━━━ Raw records ━━━
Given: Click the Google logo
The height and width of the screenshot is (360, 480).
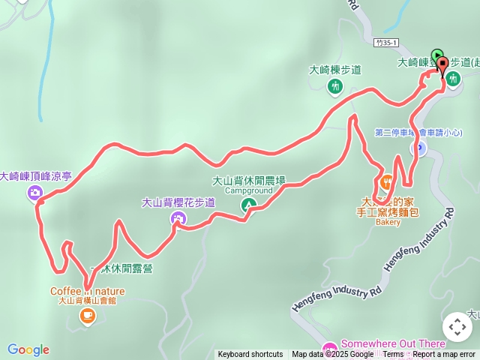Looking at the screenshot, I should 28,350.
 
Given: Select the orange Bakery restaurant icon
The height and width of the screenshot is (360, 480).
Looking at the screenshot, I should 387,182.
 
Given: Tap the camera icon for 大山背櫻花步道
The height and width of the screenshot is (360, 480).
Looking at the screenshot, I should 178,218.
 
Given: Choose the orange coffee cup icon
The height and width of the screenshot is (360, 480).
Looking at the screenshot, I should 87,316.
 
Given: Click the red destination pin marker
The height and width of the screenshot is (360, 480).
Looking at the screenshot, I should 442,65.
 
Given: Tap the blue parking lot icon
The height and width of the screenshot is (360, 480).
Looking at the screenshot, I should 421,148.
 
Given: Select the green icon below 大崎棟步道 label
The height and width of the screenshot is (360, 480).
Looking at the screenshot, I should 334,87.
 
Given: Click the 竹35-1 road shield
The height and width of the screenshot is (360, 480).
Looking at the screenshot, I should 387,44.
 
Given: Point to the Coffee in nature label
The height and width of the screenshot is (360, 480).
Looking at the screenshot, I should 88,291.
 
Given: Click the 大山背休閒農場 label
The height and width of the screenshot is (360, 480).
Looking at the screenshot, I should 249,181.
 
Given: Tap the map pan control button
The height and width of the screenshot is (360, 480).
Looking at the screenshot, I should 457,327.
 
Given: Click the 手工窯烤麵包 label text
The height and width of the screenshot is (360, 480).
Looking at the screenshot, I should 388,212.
━━━
━━━ Raw records ━━━
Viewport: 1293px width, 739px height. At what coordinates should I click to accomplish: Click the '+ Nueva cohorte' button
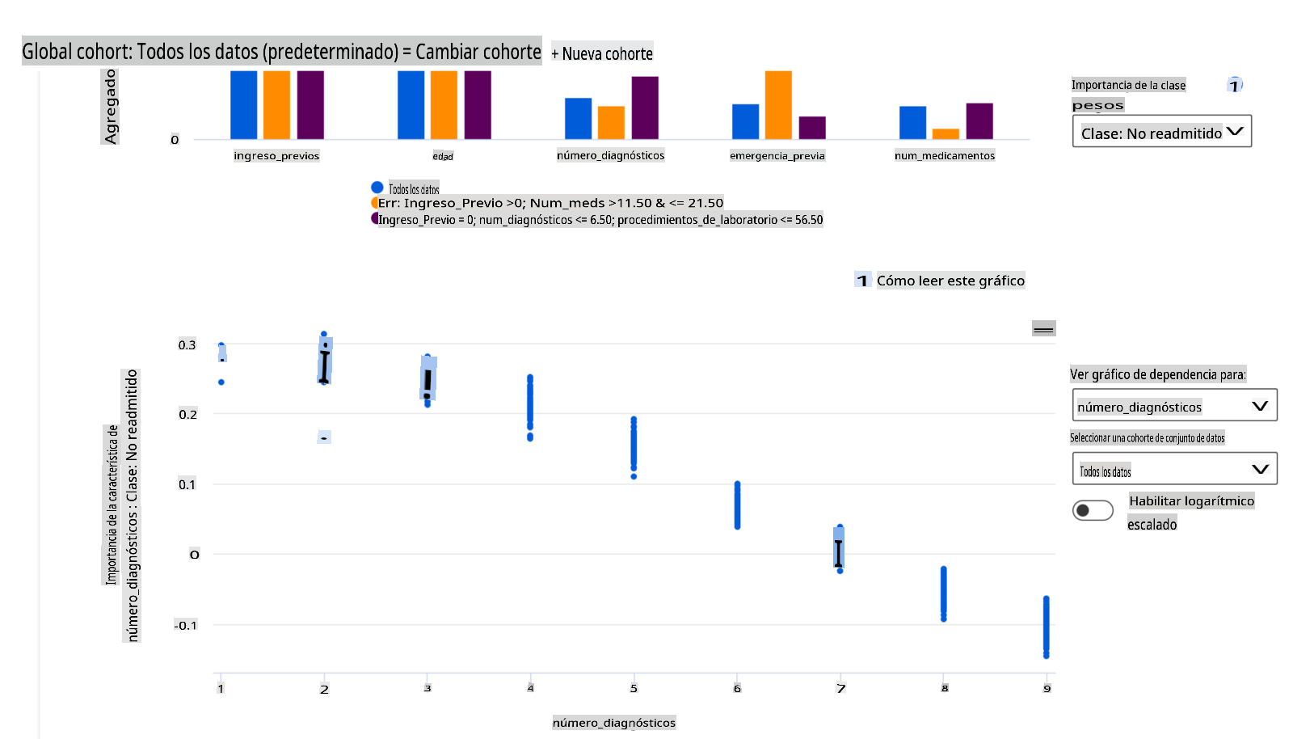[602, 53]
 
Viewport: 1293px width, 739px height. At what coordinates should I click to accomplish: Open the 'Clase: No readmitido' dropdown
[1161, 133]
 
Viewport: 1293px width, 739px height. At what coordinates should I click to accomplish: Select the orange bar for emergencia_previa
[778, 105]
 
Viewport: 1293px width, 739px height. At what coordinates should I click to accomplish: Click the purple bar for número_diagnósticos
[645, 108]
━━━
■ What the task asks
Rescale the lines from the one containing "Given: Click the Google logo" through the one containing "Looking at the screenshot, I should 421,148.", both included: repeat every line, requests included, but multiply each answer coordinate by 2.6 and round to a whole number, rounding halves up. Leave all other numbers unchanged and omit the pictures.

■ Solution to this exercise
Given: Click the Google logo
The height and width of the screenshot is (360, 480).
Looking at the screenshot, I should 73,910.
 
Given: Select the orange Bakery restaurant icon
The height and width of the screenshot is (360, 480).
Looking at the screenshot, I should 1006,473.
 
Given: Tap the camera icon for 大山背櫻花步道
The height and width of the screenshot is (360, 480).
Looking at the screenshot, I should 463,567.
 
Given: Choose the orange coffee cup icon
The height and width of the screenshot is (360, 480).
Looking at the screenshot, I should 226,822.
 
Given: Click the red destination pin marker
The height and width of the screenshot is (360, 480).
Looking at the screenshot, I should 1149,169.
 
Given: Tap the blue parking lot icon
The height and width of the screenshot is (360, 480).
Looking at the screenshot, I should 1095,385.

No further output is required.